*WHAT TO PRODUCE*.
Report all lines below with the word "computer".

──────

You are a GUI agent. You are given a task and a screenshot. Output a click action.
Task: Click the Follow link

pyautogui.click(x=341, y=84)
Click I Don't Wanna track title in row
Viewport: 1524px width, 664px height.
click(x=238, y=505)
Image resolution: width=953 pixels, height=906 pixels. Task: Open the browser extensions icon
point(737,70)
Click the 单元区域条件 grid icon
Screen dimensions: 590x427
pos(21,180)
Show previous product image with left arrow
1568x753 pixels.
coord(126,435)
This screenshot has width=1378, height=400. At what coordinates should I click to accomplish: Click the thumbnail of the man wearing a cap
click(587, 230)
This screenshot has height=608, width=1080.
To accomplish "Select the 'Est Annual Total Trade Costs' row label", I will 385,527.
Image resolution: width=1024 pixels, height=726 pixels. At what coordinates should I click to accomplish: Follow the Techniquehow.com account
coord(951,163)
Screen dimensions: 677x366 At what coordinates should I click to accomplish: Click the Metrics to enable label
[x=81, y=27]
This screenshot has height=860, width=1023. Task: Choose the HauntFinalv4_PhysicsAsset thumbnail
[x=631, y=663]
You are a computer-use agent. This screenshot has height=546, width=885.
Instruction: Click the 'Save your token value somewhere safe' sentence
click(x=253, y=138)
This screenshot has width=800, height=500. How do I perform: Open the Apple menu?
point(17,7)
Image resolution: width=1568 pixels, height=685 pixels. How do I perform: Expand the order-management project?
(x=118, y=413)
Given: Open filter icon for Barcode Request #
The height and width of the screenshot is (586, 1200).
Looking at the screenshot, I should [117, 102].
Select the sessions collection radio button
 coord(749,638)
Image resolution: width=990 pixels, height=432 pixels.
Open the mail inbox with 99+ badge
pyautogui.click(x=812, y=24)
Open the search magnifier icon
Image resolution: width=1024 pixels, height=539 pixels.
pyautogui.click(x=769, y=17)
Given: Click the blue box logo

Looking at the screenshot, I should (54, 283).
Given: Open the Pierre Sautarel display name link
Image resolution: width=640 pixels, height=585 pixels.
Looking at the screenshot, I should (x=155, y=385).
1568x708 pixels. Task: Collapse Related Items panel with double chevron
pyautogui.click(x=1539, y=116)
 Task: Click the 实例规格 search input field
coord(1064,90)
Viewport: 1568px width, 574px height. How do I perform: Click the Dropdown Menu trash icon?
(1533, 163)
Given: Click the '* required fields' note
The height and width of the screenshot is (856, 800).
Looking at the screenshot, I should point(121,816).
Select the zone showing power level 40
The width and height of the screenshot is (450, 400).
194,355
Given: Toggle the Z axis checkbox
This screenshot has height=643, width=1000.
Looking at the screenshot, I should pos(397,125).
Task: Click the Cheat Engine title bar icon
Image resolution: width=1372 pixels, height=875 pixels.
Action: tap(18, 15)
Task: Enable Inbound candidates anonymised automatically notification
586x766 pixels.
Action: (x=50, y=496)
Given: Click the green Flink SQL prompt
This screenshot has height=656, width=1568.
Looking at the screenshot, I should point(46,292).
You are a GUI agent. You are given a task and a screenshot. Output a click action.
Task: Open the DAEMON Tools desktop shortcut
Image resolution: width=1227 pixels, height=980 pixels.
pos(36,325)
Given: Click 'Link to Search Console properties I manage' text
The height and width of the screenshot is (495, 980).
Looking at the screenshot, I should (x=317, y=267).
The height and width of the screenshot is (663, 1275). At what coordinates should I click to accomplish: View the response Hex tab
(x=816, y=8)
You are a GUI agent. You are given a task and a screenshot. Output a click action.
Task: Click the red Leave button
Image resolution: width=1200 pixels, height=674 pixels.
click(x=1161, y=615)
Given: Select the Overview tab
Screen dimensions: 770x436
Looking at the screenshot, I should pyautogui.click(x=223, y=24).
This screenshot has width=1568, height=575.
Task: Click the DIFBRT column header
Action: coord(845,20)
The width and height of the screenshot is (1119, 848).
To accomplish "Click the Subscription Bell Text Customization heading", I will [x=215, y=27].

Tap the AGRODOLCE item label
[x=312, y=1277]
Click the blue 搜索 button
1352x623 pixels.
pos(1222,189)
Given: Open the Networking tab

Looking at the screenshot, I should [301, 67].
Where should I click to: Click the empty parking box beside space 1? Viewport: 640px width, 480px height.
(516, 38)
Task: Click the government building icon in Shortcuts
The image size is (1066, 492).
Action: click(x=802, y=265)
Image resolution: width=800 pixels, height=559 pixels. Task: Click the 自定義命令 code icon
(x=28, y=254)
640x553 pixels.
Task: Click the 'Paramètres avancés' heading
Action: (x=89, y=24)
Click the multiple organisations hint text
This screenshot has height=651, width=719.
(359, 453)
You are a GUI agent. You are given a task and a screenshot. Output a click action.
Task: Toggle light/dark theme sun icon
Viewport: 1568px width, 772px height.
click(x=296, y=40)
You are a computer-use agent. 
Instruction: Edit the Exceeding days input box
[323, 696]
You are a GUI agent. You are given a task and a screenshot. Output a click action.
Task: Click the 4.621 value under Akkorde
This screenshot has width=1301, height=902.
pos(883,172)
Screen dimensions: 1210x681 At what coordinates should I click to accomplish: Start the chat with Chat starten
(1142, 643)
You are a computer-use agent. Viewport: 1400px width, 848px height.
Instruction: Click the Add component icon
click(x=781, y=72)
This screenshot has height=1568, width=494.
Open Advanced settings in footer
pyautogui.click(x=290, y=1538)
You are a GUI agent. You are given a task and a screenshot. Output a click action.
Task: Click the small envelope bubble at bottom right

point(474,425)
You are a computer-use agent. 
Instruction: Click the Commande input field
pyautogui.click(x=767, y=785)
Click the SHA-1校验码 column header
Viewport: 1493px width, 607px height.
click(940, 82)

──────

*RESULT OF THIS EXERCISE*.
You are a computer-use agent. This screenshot has height=546, width=885.
You are a computer-use agent. 
You are a computer-use agent. Viewport: 1400px width, 848px height.
You are a computer-use agent. 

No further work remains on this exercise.